→ PROBLEM STATEMENT: Give back the full data, unchanged and complete.

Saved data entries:
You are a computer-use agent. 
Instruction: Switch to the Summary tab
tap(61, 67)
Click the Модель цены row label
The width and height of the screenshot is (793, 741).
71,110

→ SOLUTION TO THE PROBLEM:
You are a computer-use agent. 
Instruction: Switch to the Summary tab
tap(61, 67)
Click the Модель цены row label
The width and height of the screenshot is (793, 741).
71,110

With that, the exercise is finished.